Excerpts from a dataset
----

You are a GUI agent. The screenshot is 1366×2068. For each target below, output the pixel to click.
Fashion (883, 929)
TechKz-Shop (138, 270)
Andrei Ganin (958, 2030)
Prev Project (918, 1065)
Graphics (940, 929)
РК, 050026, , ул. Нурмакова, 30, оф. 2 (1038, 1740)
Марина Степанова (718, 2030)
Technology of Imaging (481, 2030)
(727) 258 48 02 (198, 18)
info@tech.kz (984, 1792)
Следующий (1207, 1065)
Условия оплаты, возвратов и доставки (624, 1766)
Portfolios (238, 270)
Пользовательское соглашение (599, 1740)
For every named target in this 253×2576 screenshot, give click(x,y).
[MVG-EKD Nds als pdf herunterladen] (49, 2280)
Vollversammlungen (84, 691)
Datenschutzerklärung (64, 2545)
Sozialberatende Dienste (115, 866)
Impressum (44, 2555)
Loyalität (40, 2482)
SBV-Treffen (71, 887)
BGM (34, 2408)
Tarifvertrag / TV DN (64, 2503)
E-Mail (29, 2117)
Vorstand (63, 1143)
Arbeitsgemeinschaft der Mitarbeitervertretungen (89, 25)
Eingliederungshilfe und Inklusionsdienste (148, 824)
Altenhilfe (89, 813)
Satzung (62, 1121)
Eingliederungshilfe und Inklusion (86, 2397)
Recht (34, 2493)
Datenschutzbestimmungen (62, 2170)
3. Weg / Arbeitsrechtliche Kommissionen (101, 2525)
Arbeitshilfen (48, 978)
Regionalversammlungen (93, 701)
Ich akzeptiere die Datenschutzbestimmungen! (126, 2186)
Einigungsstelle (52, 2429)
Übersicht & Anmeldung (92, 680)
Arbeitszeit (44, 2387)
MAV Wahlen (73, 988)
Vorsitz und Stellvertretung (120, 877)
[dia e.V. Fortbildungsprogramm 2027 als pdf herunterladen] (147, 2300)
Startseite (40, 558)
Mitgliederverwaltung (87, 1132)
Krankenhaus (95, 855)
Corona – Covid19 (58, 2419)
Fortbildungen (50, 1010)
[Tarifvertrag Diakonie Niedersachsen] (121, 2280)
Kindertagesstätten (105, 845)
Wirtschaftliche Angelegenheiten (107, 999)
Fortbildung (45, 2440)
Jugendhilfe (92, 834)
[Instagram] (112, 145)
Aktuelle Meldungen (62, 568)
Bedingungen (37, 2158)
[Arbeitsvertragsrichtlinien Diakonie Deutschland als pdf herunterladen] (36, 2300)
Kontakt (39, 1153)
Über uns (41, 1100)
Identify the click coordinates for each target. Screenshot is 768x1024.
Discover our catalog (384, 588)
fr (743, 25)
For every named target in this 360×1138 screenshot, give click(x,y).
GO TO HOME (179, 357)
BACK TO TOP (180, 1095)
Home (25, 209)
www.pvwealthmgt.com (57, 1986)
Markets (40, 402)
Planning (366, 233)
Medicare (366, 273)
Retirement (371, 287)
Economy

----

Whatever appears in the records must be returned exactly.

You are a GUI agent. The screenshot is 1366×2068. For each target below, output the pixel to click.
Fashion (883, 929)
TechKz-Shop (138, 270)
Andrei Ganin (958, 2030)
Prev Project (918, 1065)
Graphics (940, 929)
РК, 050026, , ул. Нурмакова, 30, оф. 2 (1038, 1740)
Марина Степанова (718, 2030)
Technology of Imaging (481, 2030)
(727) 258 48 02 (198, 18)
info@tech.kz (984, 1792)
Следующий (1207, 1065)
Условия оплаты, возвратов и доставки (624, 1766)
Portfolios (238, 270)
Пользовательское соглашение (599, 1740)
For every named target in this 253×2576 screenshot, give click(x,y).
[MVG-EKD Nds als pdf herunterladen] (49, 2280)
Vollversammlungen (84, 691)
Datenschutzerklärung (64, 2545)
Sozialberatende Dienste (115, 866)
Impressum (44, 2555)
Loyalität (40, 2482)
SBV-Treffen (71, 887)
BGM (34, 2408)
Tarifvertrag / TV DN (64, 2503)
E-Mail (29, 2117)
Vorstand (63, 1143)
Arbeitsgemeinschaft der Mitarbeitervertretungen (89, 25)
Eingliederungshilfe und Inklusionsdienste (148, 824)
Altenhilfe (89, 813)
Satzung (62, 1121)
Eingliederungshilfe und Inklusion (86, 2397)
Recht (34, 2493)
Datenschutzbestimmungen (62, 2170)
3. Weg / Arbeitsrechtliche Kommissionen (101, 2525)
Arbeitshilfen (48, 978)
Regionalversammlungen (93, 701)
Ich akzeptiere die Datenschutzbestimmungen! (126, 2186)
Einigungsstelle (52, 2429)
Übersicht & Anmeldung (92, 680)
Arbeitszeit (44, 2387)
MAV Wahlen (73, 988)
Vorsitz und Stellvertretung (120, 877)
[dia e.V. Fortbildungsprogramm 2027 als pdf herunterladen] (147, 2300)
Startseite (40, 558)
Mitgliederverwaltung (87, 1132)
Krankenhaus (95, 855)
Corona – Covid19 (58, 2419)
Fortbildungen (50, 1010)
[Tarifvertrag Diakonie Niedersachsen] (121, 2280)
Kindertagesstätten (105, 845)
Wirtschaftliche Angelegenheiten (107, 999)
Fortbildung (45, 2440)
Jugendhilfe (92, 834)
[Instagram] (112, 145)
Aktuelle Meldungen (62, 568)
Bedingungen (37, 2158)
[Arbeitsvertragsrichtlinien Diakonie Deutschland als pdf herunterladen] (36, 2300)
Kontakt (39, 1153)
Über uns (41, 1100)
Identify the click coordinates for each target. Screenshot is 768x1024.
Discover our catalog (384, 588)
fr (743, 25)
For every named target in this 360×1138 screenshot, give click(x,y).
GO TO HOME (179, 357)
BACK TO TOP (180, 1095)
Home (25, 209)
www.pvwealthmgt.com (57, 1986)
Markets (40, 402)
Planning (366, 233)
Medicare (366, 273)
Retirement (371, 287)
Economy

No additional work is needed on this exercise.